Camera vervangt politiepost bij Joodse instellingen in Amsterdam
De politie heeft de posten die Joodse instellingen in Amsterdam beveiligden, weggehaald. Camera’s, aangevuld met regelmatige surveillance door een speciaal team van 31 agenten, moeten de veiligheid garanderen.
„Dankzij de camera’s kunnen we 24 uur per dag, 7 dagen in de week alle Joodse instellingen in de gaten houden.” De Amsterdamse politiewoordvoerder Frans Zuiderhoek noemt dat een grote vooruitgang ten opzichte van de politieposten. „Die containers waren alleen op bepaalde momenten bemand.” Ook Jasper Karman, woordvoerder van burgemeester Van der Laan, benadrukt dat de huisjes regelmatig leeg waren. „De bemanning van de huisjes verschilde per locatie en was ook afhankelijk van de momenten waarop een pand in gebruik was.”
Hokje
Nadat in Brussel en Kopenhagen verschillende aanslagen werden gepleegd op Joodse instellingen kreeg Amsterdam drie jaar geleden zijn politieposten. Vanuit de achttien posten konden politieagenten 31 Joodse instellingen, zoals scholen en synagogen, in de gaten houden. „Maar een agent die in dat hokje zat, had alleen een signalerende functie”, vertelt Zuiderhoek. In het geval van een calamiteit mocht die agent niet zelf naar buiten komen, maar moest hij de dichtstbijzijnde surveillanceauto oproepen. In de drie jaar dat de hokjes voor de deur van de instellingen hebben gestaan, deden er zich volgens de politiewoordvoerder geen noemenswaardige incidenten voor.

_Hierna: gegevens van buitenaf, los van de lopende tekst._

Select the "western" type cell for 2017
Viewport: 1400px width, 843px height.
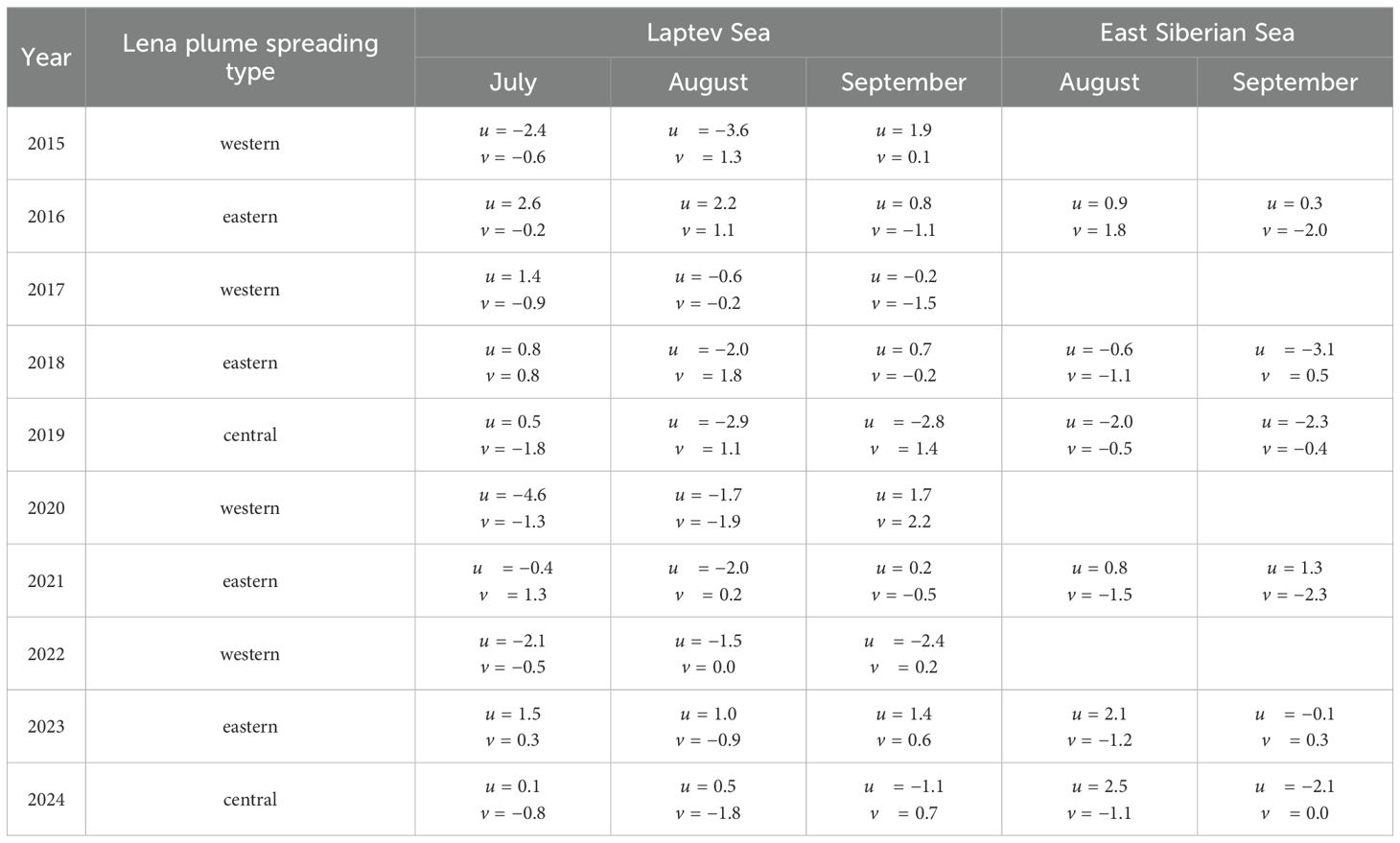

Ron van der Wieken, voorzitter van het Centraal Joods Overleg (CJO), was in eerste instantie bezorgd over het verdwijnen van de politieposten. „Daarvan ging een afschrikkende werking uit. Ze waren duidelijk zichtbaar; iemand met boze plannen bedenkt zich daardoor nog een keer.”
De gemeente wist hem echter te overtuigen van de toegevoegde waarde van camera’s. „We hebben de garantie gekregen dat de camerabeelden goed bekeken worden. Daar hebben we ook met klem om gevraagd. Dit systeem is zo sterk als het paar ogen dat de beelden bekijkt. De gemeente heeft ons verzekerd dat dit systeem de veiligheid niet vermindert, eerder vergroot.”
Politiewoordvoerder Zuiderhoek is daar ook van overtuigd. „Doordat we nu geen mensen in de politieposten hoeven te plaatsen, kunnen we regelmatiger langs de instellingen rijden.”
Een speciaal team van 31 agenten richt zich specifiek op de beveiliging van Joodse instanties. „Die mensen kunnen dan nauwe contacten opbouwen met de gemeenschap, zodat ze sneller zien dat er iets speelt. De gemeenschap ziet steeds dezelfde agenten. En dat schept een vertrouwensband.”
München
Ook stichting Bij Leven En Welzijn (BLEW), een van de samenwerkend organisaties binnen het CJO, bemoeit zich met de beveiliging van scholen en synagogen. BLEW werd in de vorige eeuw werd opgericht, als reactie op de aanslagen op Joden in München in 1972. De overheid wilde destijds de beveiliging van Joodse instanties en evenementen niet verzorgen, dus namen de Joodse gemeenschap en BLEW die taak op zich.
Daarnaast adviseert BLEW Joodse instanties over hun beveiliging. „Concreet komt het erop neer dat iemand van ons bij de ingang van een synagoge staat. Die persoon kent alle leden van de gemeenschap, dus ziet het direct als een onbekende wil binnenkomen. Hij spreekt die onbekende dan aan.” Van der Wieken denkt dat de aanwezigheid van die organisatie wel helpt. „Als mensen zich verdacht gedragen, waarschuwen wij de politie. Onze ervaring is dat die snel ter plaatse is.”
Dat is precies waar de camera’s voor moeten zorgen. „Er rijden nu 31 extra mensen op straat rond”, verklaart Zuiderhoek. „Daarnaast hebben we altijd andere eenheden achter de hand. We zien direct in de meldkamer wat er aan de hand is, dus we kunnen zo nodig meteen reageren.”
Van der Wieken is blij dat de overheid bezig blijft met de beveiliging van de Joodse instellingen. „Wij zijn gewone Nederlandse burgers. Elke burger heeft recht op veiligheid, daar moet de overheid voor zorgen.” De beveiliging blijft volgens hem hard nodig. „Zodra je niet goed beveiligd bent als Joodse instelling, krijg je het voor de kiezen.”